Barry Eitel

Since Facebook started trading in May, it’s been fairly entertaining (and somewhat sad) watching Zuckerberg and company scramble to improve their ever-dragging stock price. This week the stock dropped below $20, less than half of its IPO. Reacting to the tepid market response, Facebook is looking far and wide for ways to improve their revenue stream.

Their latest foray in money-making is one of the most time-tested ways to make some quick bucks—gambling.

Honestly, Facebook always involved gambling. With just a few status updates and an uploaded photo or two, anyone can gamble with their reputation, career or marriage. Some have even faced jail time due to Facebook posts, so, in a sense, you can even gamble with your freedom.

None of that, of course, raises the price of Facebook stock. Gambling with real money, however, might. And it seems the company is willing to experiment.

Will the largest social networking site become a virtual Reno? Will Farmville get paved over for OpenBarville? Will you be able to gamble with Facebook stock, an apparent gamble itself?

Americans will probably never know. Online gambling has been pretty much extinct in this country since 2006, and recent legal scuttles with foreign-based sites PokerStars and Full Tilt show that there will probably be no change in policy soon.

In the United Kingdom, though, you can pretty much bet on anything anywhere at anytime. Now that includes Facebook.

Earlier this month, UK company Gamesys launched “Bingo Friendzy” The app will have dozens (a “frenzy," I mean, "friendzy") of bingo and slot games.

Gamesys swears that the game is only aimed at Facebook users 18 and older, even though the app’s characters bare an uncanny resemblance to some avians well-known for their irritability. The company claims to have a serious system of controls to prevent youngsters from gambling away their milk money (do kids have milk money these days?).

Zynga, the king of Facebook’s gaming realm, has expressed interest in entering the gambling market, especially now that they have gone public.
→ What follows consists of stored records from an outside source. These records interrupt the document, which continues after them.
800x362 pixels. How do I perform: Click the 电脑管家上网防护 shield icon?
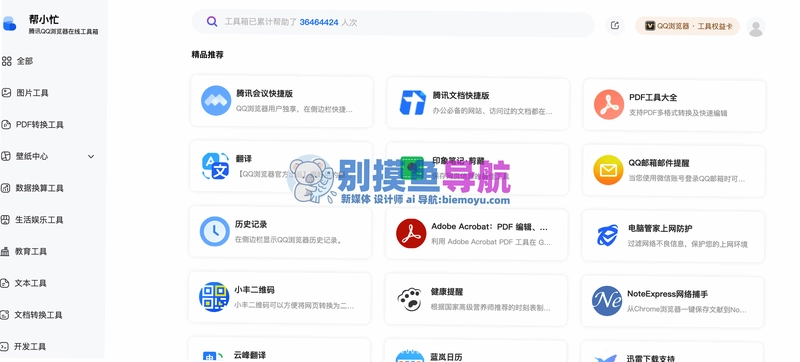[607, 236]
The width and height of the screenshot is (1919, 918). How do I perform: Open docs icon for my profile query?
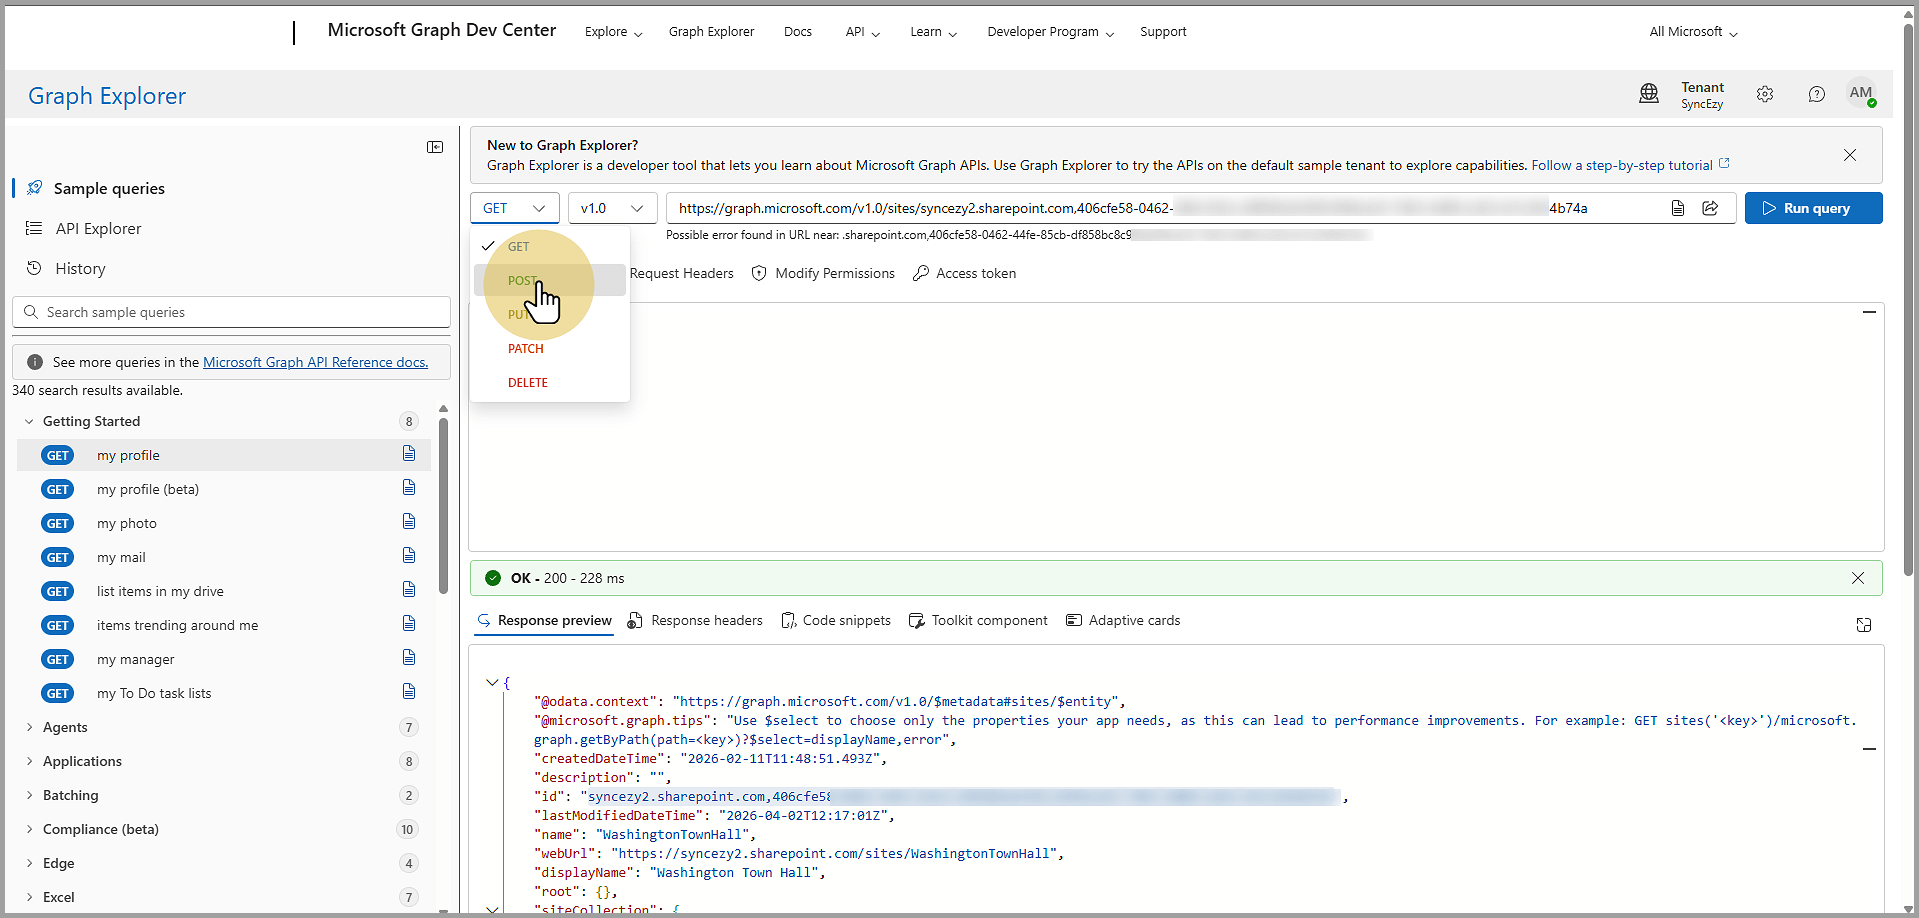click(409, 455)
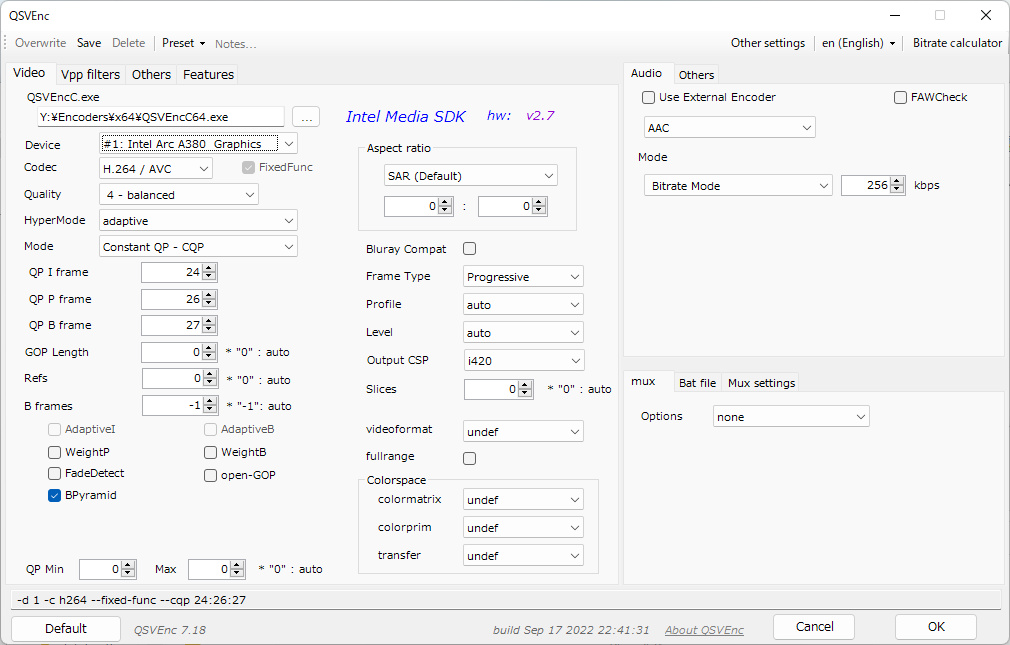Increase QP I frame value with up arrow

coord(209,268)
According to the company, seven million people play Zynga Poker everyday, so real-money gambling could be a boon for the social gaming pioneers.

Facebook makes very clear that they have nothing to do with developing the actual games.

Even with the wacky title, “Bingo Friendzy” has done little to inflate Facebook’s stock after a few weeks. If Zynga enters the real-money gambling game, though, that could change the conversation.

And if the US loosens online gambling restrictions, even more is possible.